Work to complete ->
Rewrite the lines between the one holding "Click the start" and the one holding "tap(245, 210)", inclusive, with "input field" replaced by "text box" and all else unchanged. Give back only those lines.

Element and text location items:
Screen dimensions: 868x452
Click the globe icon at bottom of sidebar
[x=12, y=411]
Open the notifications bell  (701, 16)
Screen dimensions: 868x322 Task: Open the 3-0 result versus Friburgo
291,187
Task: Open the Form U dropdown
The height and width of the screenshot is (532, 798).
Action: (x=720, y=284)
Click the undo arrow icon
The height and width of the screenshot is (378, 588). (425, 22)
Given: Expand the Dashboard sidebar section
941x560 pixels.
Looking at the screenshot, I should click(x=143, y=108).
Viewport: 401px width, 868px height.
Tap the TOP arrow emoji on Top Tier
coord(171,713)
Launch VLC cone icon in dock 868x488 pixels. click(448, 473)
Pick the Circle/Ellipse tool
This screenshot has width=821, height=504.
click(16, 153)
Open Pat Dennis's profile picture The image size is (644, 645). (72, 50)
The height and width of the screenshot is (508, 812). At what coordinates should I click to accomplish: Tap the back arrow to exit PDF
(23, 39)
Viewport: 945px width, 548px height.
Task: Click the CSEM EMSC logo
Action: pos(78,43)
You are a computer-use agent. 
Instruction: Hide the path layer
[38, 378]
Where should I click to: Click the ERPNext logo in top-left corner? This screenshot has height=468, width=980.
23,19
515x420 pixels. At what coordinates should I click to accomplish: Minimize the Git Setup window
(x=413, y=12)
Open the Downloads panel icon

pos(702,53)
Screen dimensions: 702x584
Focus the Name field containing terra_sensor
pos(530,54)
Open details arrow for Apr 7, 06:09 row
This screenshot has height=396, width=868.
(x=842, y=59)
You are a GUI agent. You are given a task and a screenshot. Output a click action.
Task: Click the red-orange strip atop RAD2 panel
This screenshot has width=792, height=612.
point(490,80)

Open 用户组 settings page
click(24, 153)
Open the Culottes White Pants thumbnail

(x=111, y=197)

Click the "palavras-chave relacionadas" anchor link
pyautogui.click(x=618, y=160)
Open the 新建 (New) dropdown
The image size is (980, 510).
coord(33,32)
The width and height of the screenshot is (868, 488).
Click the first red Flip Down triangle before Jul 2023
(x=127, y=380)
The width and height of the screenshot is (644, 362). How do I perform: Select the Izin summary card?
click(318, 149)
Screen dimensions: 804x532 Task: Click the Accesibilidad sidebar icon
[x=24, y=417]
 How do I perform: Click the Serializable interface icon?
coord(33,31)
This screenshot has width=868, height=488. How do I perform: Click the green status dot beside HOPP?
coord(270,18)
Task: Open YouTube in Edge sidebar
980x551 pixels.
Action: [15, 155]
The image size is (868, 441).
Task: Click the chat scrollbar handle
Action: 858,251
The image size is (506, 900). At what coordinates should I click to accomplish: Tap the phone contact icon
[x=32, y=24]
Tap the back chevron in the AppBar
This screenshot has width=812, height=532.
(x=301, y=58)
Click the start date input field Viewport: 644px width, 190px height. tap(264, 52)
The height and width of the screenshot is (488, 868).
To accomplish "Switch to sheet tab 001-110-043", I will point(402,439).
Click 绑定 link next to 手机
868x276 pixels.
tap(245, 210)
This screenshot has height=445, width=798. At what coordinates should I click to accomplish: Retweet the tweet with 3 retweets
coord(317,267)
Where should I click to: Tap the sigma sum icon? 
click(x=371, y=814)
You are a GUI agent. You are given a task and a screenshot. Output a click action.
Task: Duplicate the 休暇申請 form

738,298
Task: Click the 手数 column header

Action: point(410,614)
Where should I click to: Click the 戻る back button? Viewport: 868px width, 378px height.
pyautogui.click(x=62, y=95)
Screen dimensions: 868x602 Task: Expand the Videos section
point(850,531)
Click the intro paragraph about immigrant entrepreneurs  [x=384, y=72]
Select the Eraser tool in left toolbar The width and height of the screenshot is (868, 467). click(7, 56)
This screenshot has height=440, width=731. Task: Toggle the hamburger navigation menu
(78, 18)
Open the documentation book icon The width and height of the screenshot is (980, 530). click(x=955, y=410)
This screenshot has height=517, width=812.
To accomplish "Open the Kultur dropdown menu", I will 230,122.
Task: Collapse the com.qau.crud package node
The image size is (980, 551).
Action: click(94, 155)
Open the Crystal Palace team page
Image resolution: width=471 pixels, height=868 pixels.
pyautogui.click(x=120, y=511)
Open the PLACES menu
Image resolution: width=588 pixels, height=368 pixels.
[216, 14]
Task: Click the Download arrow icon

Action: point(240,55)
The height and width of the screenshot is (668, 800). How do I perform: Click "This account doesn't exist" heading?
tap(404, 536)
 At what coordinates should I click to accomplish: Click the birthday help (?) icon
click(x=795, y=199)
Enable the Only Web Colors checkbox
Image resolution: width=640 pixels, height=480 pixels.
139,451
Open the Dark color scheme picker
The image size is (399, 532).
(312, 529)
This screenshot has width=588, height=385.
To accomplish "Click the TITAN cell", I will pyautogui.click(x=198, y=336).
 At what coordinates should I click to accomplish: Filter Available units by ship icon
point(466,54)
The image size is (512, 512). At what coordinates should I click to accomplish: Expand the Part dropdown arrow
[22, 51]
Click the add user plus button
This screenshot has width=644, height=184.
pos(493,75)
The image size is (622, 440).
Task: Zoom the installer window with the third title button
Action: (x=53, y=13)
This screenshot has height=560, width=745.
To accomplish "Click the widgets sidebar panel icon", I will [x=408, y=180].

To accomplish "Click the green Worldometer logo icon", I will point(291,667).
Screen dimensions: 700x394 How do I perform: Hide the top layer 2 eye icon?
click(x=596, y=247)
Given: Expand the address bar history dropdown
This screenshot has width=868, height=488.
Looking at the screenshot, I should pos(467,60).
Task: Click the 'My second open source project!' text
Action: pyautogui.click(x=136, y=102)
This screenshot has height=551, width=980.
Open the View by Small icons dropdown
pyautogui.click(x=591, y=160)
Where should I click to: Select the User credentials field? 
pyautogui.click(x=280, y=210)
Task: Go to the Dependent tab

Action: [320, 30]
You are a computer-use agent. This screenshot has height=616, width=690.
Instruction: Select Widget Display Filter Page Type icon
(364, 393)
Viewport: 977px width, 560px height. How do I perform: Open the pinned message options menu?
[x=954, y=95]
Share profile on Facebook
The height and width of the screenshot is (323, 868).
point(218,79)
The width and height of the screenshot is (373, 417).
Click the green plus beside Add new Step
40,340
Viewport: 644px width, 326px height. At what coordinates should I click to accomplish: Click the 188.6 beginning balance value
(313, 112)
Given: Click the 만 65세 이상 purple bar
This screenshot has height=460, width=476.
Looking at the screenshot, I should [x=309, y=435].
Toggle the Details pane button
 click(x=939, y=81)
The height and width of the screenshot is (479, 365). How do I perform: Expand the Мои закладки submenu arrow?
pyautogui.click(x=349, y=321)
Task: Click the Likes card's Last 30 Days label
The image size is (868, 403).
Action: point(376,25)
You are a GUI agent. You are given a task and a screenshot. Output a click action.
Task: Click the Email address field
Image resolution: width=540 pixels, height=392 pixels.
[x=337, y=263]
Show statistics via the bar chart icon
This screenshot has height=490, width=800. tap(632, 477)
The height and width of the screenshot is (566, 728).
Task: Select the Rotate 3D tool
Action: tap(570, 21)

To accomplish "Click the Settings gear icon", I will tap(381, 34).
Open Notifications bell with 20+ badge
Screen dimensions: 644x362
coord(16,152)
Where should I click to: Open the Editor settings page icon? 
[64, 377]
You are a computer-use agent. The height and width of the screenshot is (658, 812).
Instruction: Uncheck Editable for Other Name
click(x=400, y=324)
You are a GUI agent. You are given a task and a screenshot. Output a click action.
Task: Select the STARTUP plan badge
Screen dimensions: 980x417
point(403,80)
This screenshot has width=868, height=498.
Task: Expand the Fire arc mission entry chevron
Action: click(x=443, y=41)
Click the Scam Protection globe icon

Reply to the exercise ->
Click the start date text box Viewport: 644px width, 190px height. tap(264, 52)
The height and width of the screenshot is (488, 868).
To accomplish "Switch to sheet tab 001-110-043", I will point(402,439).
Click 绑定 link next to 手机
868x276 pixels.
tap(245, 210)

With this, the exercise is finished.